Reproduce the entries below exactly, but only from the line containing "Image resolution: width=1280" to the line containing "Click the funnel", inclusive.

Exercise data
+ + + +

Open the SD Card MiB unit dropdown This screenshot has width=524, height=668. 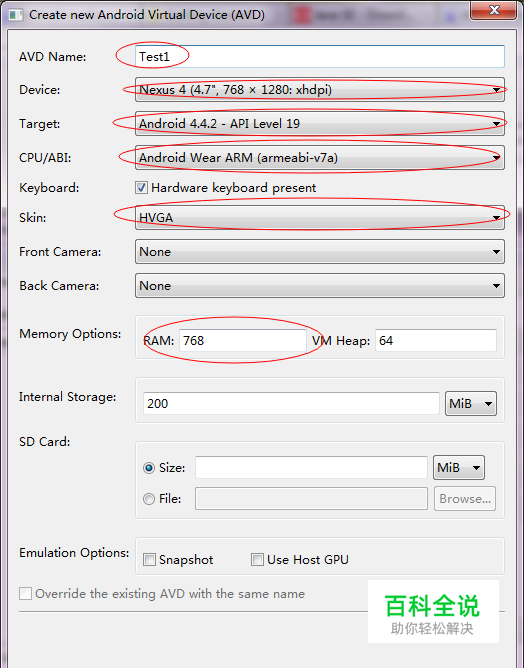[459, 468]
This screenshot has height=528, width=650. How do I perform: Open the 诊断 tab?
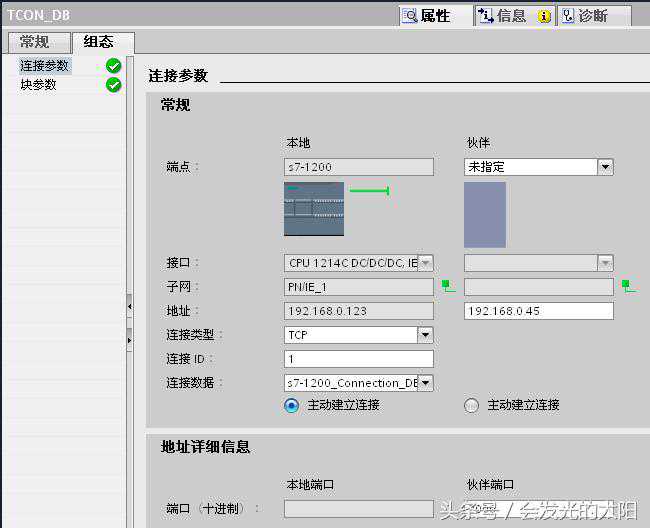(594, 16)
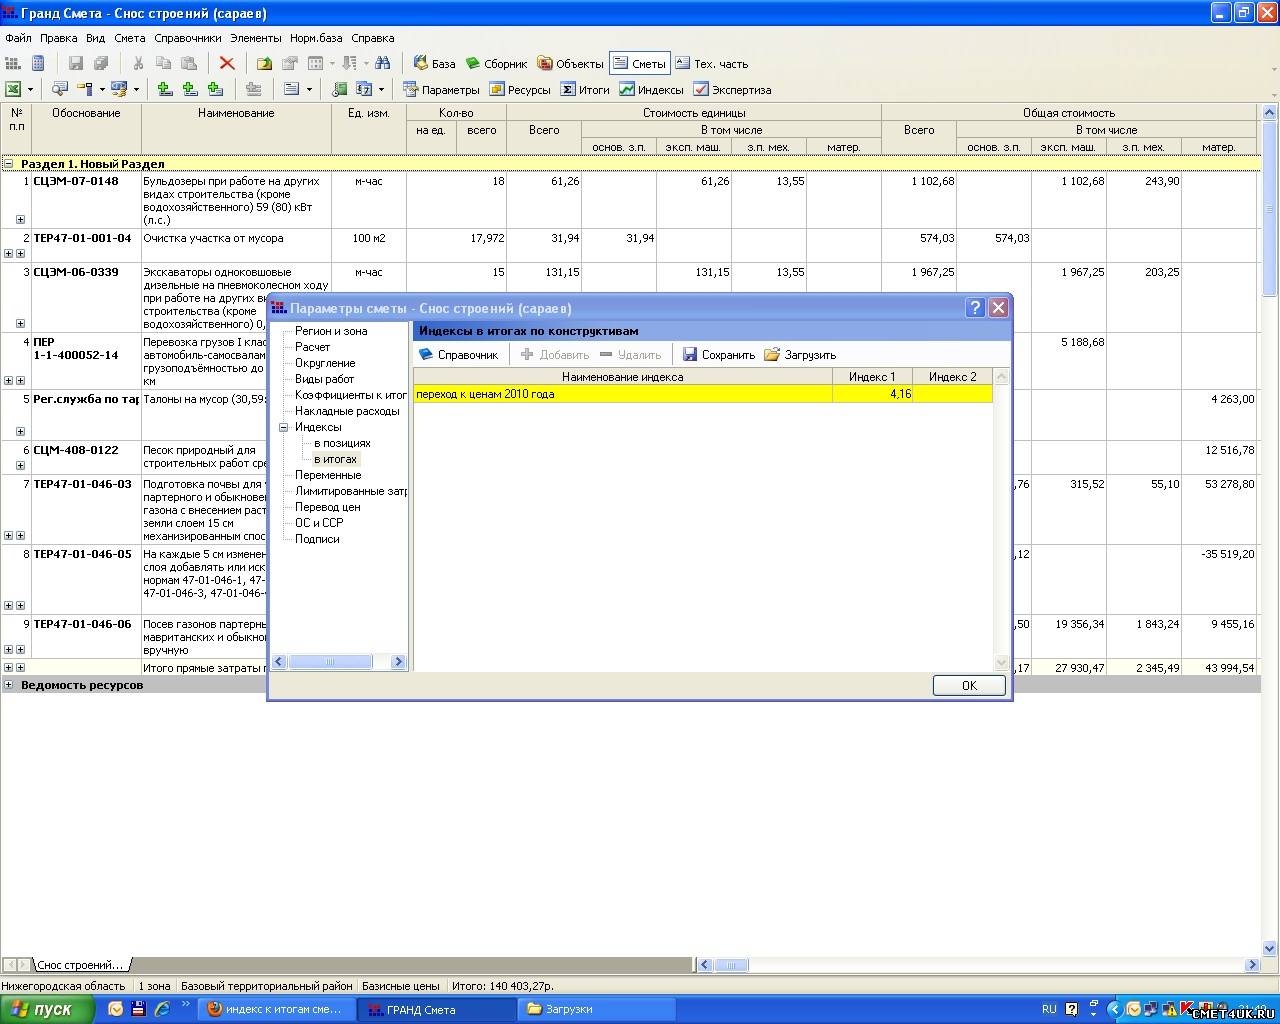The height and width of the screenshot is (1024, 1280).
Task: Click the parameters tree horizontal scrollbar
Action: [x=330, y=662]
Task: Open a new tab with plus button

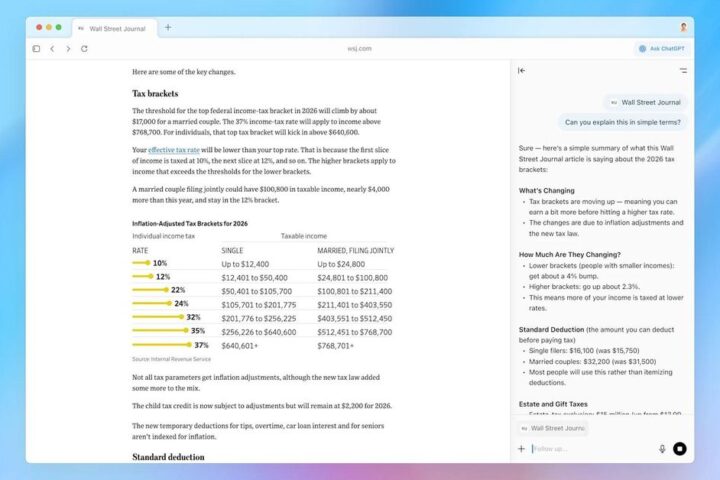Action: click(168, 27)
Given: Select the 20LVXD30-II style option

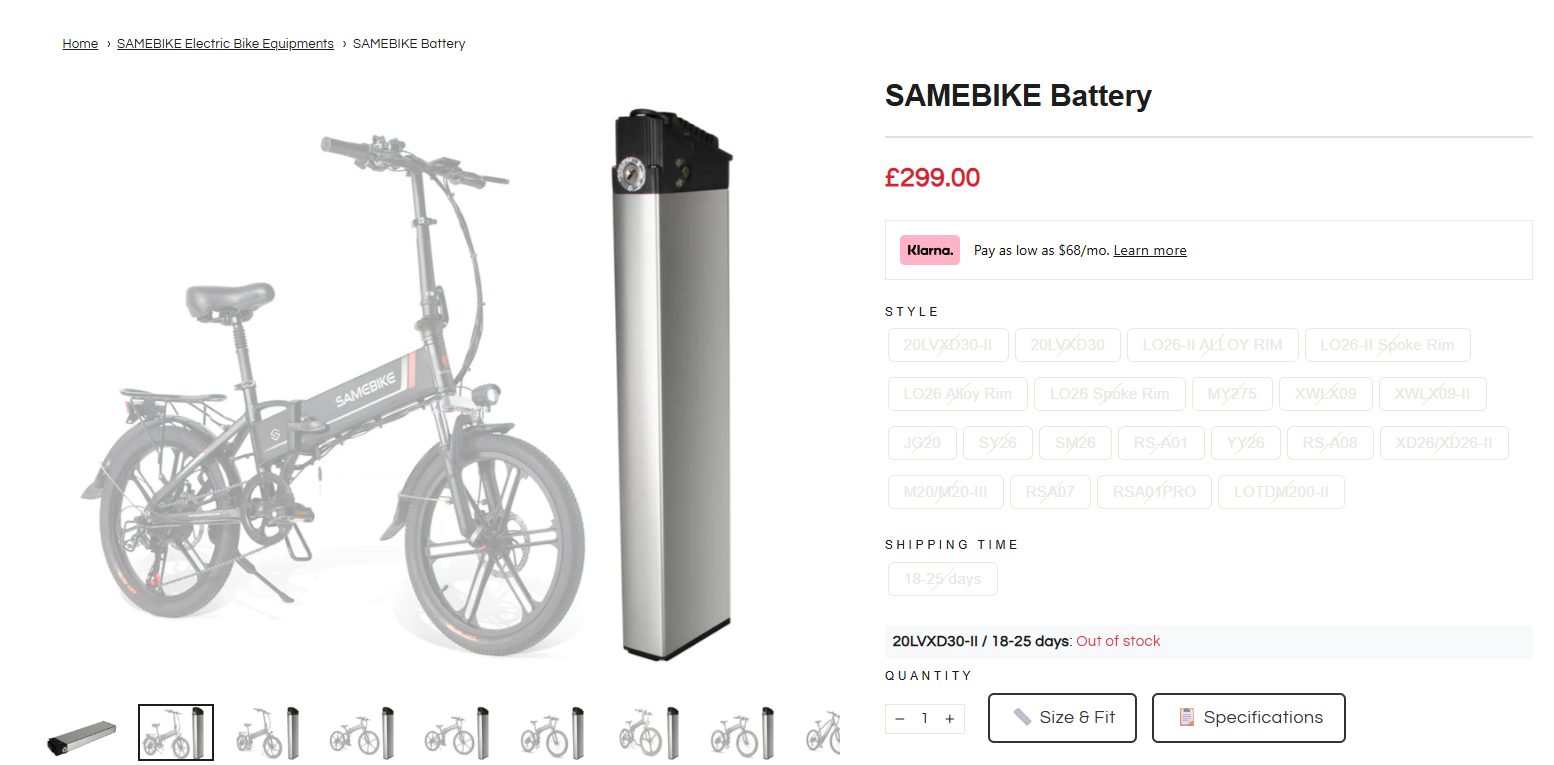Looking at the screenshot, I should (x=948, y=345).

+ + + +

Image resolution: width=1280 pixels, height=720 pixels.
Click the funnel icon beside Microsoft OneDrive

+ + + +

Written solution
Image resolution: width=1280 pixels, height=720 pixels.
Click the funnel icon beside Microsoft OneDrive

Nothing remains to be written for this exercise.